I precedenti interventi interpretativi sul tema avevano preso in considerazione aspetti legati a vicende o eventi successivi al rapporto, cioè aspetti legati all’evolversi dello stesso al di fuori delle clausole contrattuali, tali da non costituire ipotesi di decadenza dal regime agevolativo.

E’ il caso, ad esempio, della richiesta di cancellazione ipotecaria presentata a seguito dell’estinzione anticipata del rapporto di finanziamento, tale da non determinare il venir meno delle condizioni fissate dall’articolo 15, in quanto ciò che rileva ai fini dell’applicabilità dell’agevolazione è il documento negoziale allegato dai contraenti e l’assenza di clausole che consentano il recesso anticipata (prima dei diciotto mesi e un giorno).

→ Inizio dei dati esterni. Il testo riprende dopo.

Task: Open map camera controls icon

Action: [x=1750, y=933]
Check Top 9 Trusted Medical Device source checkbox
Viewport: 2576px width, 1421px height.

In altre parole, non sussiste alcun problema se il finanziamento viene estinto anticipatamente, l’importante è che la facoltà di recesso non sia espressa sul contratto: diversamente, laddove tale facoltà fosse inserita, sarebbe un contratto che non potrebbe essere definito a medio-lungo termine, rendendo inapplicabile l’agevolazione in esame.

Dunque, ciò che assume rilievo è che la durata del rapporto di finanziamento, risultante dal contratto, sia superiore a quella minima prevista dalla legge, a nulla rilevando “…possibili vicende o eventi successivi al rapporto, né l’evolversi dello stesso al di fuori e al di là delle clausole contrattuali”, in assenza, ripetiamo, di clausole contenenti la facoltà assegnata a uno dei due contraenti di recedere liberamente, senza alcuna condizione (a tal proposito, vale la pena di consultare la sentenza n. 11165 del 26 maggio 2005 della Corte di cassazione che ha equiparato, ai fini dell’inapplicabilità del particolare regime tributario, previsto dall’articolo 15, Dpr n. 601/73, le clausole che prevedono il recesso ad nutum dell’istituto finanziatore con quelle che riconoscono espressamente al soggetto finanziato la facoltà di estinguere anticipatamente l’operazione prima del decorso della durata minima, stabilita dalla stessa norma; afferma, infatti, la sentenza che “l’estinzione del debito prima che sia decorsa la durata minima stabilita dalla norma, atteso che tale pattuizione, al pari della clausola di recesso unilaterale e senza preavviso da parte dell’istituto di credito, viene a privare l’operazione della necessaria caratteristica temporale richiesta dalla disposizione agevolatrice”). Per l’applicazione dell’imposta sostitutiva, pertanto, devono essere prese in considerazione solo le risultanze documentali e non il rapporto che ne segue e le vicende successive alla stipulazione, come affermato anche dalla Corte di cassazione (sezione I, sentenza n. 11240 del 28 dicembre 1994).